PARODI ALEXANDRE (1901-1979)

Haut fonctionnaire, auditeur au Conseil d'État dès 1926, Parodi a occupé la vice-présidence de la Haute Assemblée de 1960 à 1971. Né à Paris, descendant d'un député de 1848, fils de Dominique Parodi, inspecteur général de l'Instruction publique, philosophe et membre de l'Institut, Alexandre Parodi, légiste républicain, est apparu dans toute sa stature aux temps difficiles de l'Occupation.

« L'air timide, l'œil froid, la parole discrète, le geste rare, il ne paraissait guère, à première vue, destiné à entraîner les cœurs derrière lui.
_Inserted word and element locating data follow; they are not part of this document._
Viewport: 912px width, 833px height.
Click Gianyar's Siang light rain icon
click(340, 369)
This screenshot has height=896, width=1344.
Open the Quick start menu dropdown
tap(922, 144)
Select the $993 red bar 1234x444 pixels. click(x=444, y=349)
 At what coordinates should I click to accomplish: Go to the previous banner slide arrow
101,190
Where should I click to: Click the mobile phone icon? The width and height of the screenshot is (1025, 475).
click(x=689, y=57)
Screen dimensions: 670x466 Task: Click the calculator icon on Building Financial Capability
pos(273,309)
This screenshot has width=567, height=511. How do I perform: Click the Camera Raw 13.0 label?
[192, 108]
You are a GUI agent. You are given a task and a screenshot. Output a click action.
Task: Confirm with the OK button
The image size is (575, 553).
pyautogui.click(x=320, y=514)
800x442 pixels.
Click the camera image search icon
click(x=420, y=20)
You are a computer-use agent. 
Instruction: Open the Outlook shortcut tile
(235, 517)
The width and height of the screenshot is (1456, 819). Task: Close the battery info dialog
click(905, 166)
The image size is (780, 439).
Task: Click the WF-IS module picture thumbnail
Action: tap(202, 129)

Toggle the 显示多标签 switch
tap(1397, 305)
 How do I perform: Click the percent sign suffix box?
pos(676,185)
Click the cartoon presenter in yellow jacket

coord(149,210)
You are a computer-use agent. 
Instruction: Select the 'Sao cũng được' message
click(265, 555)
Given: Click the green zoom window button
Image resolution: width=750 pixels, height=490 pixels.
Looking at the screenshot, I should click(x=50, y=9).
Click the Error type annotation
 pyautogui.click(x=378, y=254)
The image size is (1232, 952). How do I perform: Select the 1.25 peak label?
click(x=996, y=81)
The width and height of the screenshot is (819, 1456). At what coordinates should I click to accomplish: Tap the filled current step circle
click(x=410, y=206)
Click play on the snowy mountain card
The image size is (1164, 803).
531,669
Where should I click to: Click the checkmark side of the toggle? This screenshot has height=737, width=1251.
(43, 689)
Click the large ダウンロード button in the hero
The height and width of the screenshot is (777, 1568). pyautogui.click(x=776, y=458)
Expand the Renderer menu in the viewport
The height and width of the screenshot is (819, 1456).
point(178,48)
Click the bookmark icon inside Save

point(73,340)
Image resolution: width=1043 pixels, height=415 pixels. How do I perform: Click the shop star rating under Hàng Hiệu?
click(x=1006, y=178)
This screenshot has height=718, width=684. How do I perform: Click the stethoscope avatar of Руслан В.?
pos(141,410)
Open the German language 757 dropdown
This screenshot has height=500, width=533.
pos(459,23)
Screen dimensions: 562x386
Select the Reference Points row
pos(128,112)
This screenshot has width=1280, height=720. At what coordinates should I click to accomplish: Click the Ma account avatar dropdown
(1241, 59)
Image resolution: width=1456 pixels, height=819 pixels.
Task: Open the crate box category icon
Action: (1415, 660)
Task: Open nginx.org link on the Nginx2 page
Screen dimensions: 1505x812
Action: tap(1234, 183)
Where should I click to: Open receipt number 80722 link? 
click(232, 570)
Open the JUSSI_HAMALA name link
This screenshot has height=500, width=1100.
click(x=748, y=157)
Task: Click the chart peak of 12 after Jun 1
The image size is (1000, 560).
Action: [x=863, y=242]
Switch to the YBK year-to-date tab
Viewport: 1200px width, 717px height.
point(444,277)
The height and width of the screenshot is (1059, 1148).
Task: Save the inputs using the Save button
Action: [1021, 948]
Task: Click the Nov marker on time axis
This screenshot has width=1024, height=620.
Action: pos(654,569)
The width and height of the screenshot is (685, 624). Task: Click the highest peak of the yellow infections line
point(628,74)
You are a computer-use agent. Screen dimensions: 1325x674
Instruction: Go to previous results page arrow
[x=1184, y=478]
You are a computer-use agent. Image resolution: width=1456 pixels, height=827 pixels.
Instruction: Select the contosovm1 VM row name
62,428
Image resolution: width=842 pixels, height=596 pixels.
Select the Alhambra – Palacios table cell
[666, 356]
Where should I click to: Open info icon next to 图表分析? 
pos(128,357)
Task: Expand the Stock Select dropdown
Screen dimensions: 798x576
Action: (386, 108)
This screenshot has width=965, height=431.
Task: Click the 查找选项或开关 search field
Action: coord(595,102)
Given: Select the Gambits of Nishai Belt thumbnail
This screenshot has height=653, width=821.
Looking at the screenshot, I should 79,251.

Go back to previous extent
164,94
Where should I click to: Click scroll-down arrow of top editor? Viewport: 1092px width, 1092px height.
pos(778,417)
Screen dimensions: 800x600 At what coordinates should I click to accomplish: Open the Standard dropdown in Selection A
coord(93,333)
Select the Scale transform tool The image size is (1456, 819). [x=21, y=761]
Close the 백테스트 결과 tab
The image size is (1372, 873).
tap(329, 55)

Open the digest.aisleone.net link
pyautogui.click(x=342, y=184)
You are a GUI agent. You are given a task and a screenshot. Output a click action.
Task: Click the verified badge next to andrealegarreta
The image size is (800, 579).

Pourtant sa droiture, son courage et peut- être sa réserve même lui ont gagné », selon les termes d'Emmanuel Monick qui fut l'un d'eux, « la confiance des résistants ». C'est ce qui lui permit, en 1944, de remplir avec succès la mission de délégué général en France occupée du Comité français de la libération nationale (C.F.L.N.). En le désignant à ce poste, le général de Gaulle marquait son souci de préparer le ralliement de l'Administration au moment voulu, et sa volonté d'être représenté par un résistant n'appartenant en propre à aucune tendance.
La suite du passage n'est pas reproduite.